PROBLEM STATEMENT:
Below are records; transcribe each one exactly.

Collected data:
——

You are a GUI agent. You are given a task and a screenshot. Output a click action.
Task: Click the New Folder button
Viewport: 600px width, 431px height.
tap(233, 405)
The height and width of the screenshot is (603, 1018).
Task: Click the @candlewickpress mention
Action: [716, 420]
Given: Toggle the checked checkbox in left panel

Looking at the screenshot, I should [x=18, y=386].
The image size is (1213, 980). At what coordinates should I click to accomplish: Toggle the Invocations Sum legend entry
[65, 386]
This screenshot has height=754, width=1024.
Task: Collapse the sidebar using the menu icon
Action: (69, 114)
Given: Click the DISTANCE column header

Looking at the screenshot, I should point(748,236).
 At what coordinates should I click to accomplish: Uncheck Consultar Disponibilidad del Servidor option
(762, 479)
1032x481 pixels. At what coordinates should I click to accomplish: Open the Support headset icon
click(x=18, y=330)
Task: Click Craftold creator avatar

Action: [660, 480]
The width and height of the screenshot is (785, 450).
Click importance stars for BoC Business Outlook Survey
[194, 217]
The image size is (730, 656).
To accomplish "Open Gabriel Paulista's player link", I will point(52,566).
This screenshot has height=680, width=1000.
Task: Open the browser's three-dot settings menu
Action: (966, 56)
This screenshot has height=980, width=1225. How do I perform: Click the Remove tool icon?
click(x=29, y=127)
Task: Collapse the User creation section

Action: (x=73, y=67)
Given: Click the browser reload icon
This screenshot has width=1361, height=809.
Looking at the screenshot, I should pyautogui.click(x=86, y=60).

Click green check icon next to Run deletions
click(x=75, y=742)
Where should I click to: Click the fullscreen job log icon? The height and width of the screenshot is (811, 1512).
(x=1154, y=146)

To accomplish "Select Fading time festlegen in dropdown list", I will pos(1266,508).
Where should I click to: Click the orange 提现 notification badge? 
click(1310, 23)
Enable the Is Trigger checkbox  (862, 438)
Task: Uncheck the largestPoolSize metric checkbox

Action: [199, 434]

——

OUTPUT OF THE EXERCISE:
You are a GUI agent. You are given a task and a screenshot. Output a click action.
Task: Click the New Folder button
Viewport: 600px width, 431px height.
tap(233, 405)
The height and width of the screenshot is (603, 1018).
Task: Click the @candlewickpress mention
Action: [716, 420]
Given: Toggle the checked checkbox in left panel

Looking at the screenshot, I should [x=18, y=386].
The image size is (1213, 980). At what coordinates should I click to accomplish: Toggle the Invocations Sum legend entry
[65, 386]
This screenshot has height=754, width=1024.
Task: Collapse the sidebar using the menu icon
Action: (69, 114)
Given: Click the DISTANCE column header

Looking at the screenshot, I should point(748,236).
 At what coordinates should I click to accomplish: Uncheck Consultar Disponibilidad del Servidor option
(762, 479)
1032x481 pixels. At what coordinates should I click to accomplish: Open the Support headset icon
click(x=18, y=330)
Task: Click Craftold creator avatar

Action: [660, 480]
The width and height of the screenshot is (785, 450).
Click importance stars for BoC Business Outlook Survey
[194, 217]
The image size is (730, 656).
To accomplish "Open Gabriel Paulista's player link", I will point(52,566).
This screenshot has height=680, width=1000.
Task: Open the browser's three-dot settings menu
Action: (966, 56)
This screenshot has height=980, width=1225. How do I perform: Click the Remove tool icon?
click(x=29, y=127)
Task: Collapse the User creation section

Action: (x=73, y=67)
Given: Click the browser reload icon
This screenshot has width=1361, height=809.
Looking at the screenshot, I should pyautogui.click(x=86, y=60).

Click green check icon next to Run deletions
click(x=75, y=742)
Where should I click to: Click the fullscreen job log icon? The height and width of the screenshot is (811, 1512).
(x=1154, y=146)

To accomplish "Select Fading time festlegen in dropdown list", I will pos(1266,508).
Where should I click to: Click the orange 提现 notification badge? 
click(1310, 23)
Enable the Is Trigger checkbox  (862, 438)
Task: Uncheck the largestPoolSize metric checkbox

Action: [199, 434]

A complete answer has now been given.